Gibault is Father Hustedde’s legacy, the embodiment of what he thought learning should be and the great promise of what he believed every student could become, as explained on the school’s website.
Recently all Gibault’s religion classes took time to reflect on the mission of the Martyrs of Charity and pray.
“We learned how these women served those in great need in Liberia, offering medical services, education and community support,” Miskell says. “The selfless giving of these Adorers of the Precious Blood, who were murdered in October 1992, are humbling and inspiring.”
Future plans to incorporate the theme will involve Bishop Michael McGovern’s encouragement to practice discernment, seeking to understand where God is calling each one of us.
“We will do this through scripture, prayer and discussion. We also plan to look at personal mission statements to help us focus on the direction we are headed,” Miskell explains.
Father Nick Fleming is the campus chaplain at Gibault.
“Father Fleming has taken every opportunity to connect our ‘On a Mission’ theme to our liturgies, classroom discussions and teacher meetings. These moments are inspiring and motivating,” Miskell adds.
Principal Steve Kidd has plans to build fellowship and spiritual growth with the teachers and staff, which will bless their mission to serve the students, families and communities.
“He plans to lead teachers in discussion of a Matthew Kelly book titled Life is Messy, that will lift us in our faith and help us understand each other in our own challenges and joys in a more personal and supportive way,” Miskell says.
Gibault offers many clubs for the students, some of which are faith focused, such as Campus Ministry, Fellowship of Christian Athletes and Students for Life.
The Campus Ministry group is new this year. The focus so far is on setting up the chapel for Masses, but they will be working toward how to incorporate the mission theme into liturgies.
Two of the club’s members are Faith Miskell and Grant Higgerson, both 17, from Waterloo and seniors at Gibault. They both also are members of Students for Life, and Grant is active in Fellowship of Christian Athletes.
“We hope Campus Ministry will help students with faith and spiritual needs,” Faith says, “along with helping with liturgies.”
Grant feels the “On a Mission” campaign is an important message at Gibault.
“It’s important to serve our school community, to be active at school and our local community.
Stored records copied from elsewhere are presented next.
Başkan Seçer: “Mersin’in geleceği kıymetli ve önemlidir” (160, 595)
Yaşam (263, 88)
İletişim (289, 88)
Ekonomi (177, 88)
To carry the mission of Christ throughout the world,” he says. “It’s our mission to spread the word of God, even in classes like math and science.”
One of the ways students at Gibault provide mission is through service hours. Each student is required to perform 10 hours of service each school year, in places such as schools, hospitals or animal shelters.
The seniors take three weeks beginning in late February and around Lent to provide service in the community. It starts with a Mass and ends with a welcome back prayer service.
“Besides providing service, the students write in a journal and are given prayers and spiritual work to do during this time,” Miskell says.
“When Bishop McGovern met with teachers recently,” Ruppel says, “he stressed the importance of Catholic identity in our schools. He said we need to raise the visibility of our schools and to work together. We must make this a priority.”
Gibault’s “On a Mission” campaign is just one way to do that.